Western Sahara has been part and parcel of Morocco dating back to the nomadic, semi-nomadic to the most recent sedentarisation of the mixed people of the Sanhaja Amazigh, Arabs and black Africans who unified under the direct rule of the Moroccan authorities, at least since the XIth  century under the Amazigh Almoravid Empire followed by that of the Almohads of the post-modern Arab-Muslim period, extending from Niger, Mali, reaching to the Ghana Empire, Senegal, Algeria, Tunisia, Libya, Portugal and Spain. It is this Muslim period which is the root of its problems as Spain could never forget or forgive the reign of the Amazigh Empire over Spain, a similar resentment felt by successive Algerian governments since they became an independent state in 1962. But Spain was able to forget its massacres during the Reconquista, as Algeria was able to backtrack on its agreements with Morocco. European ambition on colonialism started with Christopher Columbus in 1492 and concentrated on pillaging the Americas before it turned to Asia and Africa in the XIXth  century and the Spanish one was the most violent and intolerant of all, still carrying with it the venom of the Reconquista, not only of its actions in Morocco but also in its dealing with South America and the development of the concept of the ‘theory of humans without a soul’, pre-dating Hitler by more than 400 years.

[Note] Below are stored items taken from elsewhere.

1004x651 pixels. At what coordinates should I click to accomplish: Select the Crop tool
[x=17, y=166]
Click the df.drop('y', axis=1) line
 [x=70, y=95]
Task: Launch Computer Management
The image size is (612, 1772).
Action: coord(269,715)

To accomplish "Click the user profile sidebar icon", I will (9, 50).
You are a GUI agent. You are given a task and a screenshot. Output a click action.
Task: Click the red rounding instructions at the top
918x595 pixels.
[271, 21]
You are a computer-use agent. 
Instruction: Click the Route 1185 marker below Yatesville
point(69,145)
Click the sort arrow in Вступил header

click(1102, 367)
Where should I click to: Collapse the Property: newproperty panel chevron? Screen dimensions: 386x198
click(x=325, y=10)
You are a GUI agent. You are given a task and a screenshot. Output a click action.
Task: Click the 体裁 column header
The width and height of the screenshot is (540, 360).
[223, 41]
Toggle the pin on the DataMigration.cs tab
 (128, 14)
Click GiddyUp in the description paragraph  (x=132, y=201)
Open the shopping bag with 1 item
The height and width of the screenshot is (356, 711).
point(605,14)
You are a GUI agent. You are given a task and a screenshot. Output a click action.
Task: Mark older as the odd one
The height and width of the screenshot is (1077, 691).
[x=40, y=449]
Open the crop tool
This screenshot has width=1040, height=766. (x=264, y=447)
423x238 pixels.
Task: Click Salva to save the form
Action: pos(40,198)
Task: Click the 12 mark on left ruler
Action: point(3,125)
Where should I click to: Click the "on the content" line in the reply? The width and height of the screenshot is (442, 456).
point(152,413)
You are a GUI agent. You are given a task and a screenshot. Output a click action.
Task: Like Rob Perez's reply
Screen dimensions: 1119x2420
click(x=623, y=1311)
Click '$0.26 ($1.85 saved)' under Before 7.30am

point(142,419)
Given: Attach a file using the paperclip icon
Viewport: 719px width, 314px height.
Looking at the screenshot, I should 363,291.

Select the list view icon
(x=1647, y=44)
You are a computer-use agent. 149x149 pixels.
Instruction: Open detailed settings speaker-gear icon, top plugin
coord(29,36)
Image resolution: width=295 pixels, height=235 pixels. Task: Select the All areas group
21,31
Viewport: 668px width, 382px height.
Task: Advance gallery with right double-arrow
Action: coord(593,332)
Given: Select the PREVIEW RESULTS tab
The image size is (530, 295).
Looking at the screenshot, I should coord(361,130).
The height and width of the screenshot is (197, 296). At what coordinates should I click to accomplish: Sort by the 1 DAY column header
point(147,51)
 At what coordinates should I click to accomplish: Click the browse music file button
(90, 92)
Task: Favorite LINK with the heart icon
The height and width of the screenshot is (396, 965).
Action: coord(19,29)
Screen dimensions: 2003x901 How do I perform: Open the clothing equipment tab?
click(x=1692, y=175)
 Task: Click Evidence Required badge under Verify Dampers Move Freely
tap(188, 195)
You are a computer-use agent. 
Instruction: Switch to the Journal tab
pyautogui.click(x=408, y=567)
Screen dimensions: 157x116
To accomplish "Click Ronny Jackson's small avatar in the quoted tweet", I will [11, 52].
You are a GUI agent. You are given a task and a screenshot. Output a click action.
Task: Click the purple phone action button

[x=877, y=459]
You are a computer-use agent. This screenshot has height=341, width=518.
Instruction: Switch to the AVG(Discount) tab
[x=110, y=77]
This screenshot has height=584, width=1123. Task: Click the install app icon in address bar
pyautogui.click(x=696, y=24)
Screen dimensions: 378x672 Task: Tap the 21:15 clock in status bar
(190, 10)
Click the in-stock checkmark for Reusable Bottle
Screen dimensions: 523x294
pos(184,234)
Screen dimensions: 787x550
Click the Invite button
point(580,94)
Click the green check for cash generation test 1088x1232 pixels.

Spanish fears stem from witnessing the crushing defeat suffered by Portugal at the Oued el Makhazine at Ksar el Kebir in 1578 at the hands of the Almohads King Abdel Malik, leading to Spain and Portugal forming a short-lived union of the two kingdoms under Philip II of Spain, and by the treaty of Lisbon of 1 January 1668 when the King of Portugal ceded Ceuta to King Carlos II of Spain, though Melilla was taken by Spain in 1497. There was a time of respite for the Moroccan army until the Tetuan aggression which Spain with its allies organised. Conflict with the Rif was to take a serious turn on the first Rif war when Spain suffered a major defeat in the hands of the Rif people from 1893 to 1894 when the whole Spanish army was crushed and there followed several lost battles in 1909 and as reinforcement increased an agreement with the people there was reached and Spain lost over 2,517 dead when the conflicts ended around the region of Melilla in 1910. The more serious defeat Spain had found difficult to accept; with wounds still fresh, feeling humiliated worldwide, was when their army was wiped out during the first encounter with Abdelkrim in the third Rif War of 1920 without this time, the treachery and the military assistance of the French or the British. The Spaniards had to take their revenge on the Rif people by gassing them with the military support of the French army during the 1925 fourth Rif war, leading to the exile of Abdelkrim in 1926. Spain so far escaped any war damage, condemnation or compensation for using gas in the Rif. As for the Sahara the conflicts continued until Spain was only able to assure certain success in 1958 when the French military joined them against the Moroccan and Sahraoui ALN. Morocco got back Tarfaya Strip in 1958 and Sidi Ifni in 1969.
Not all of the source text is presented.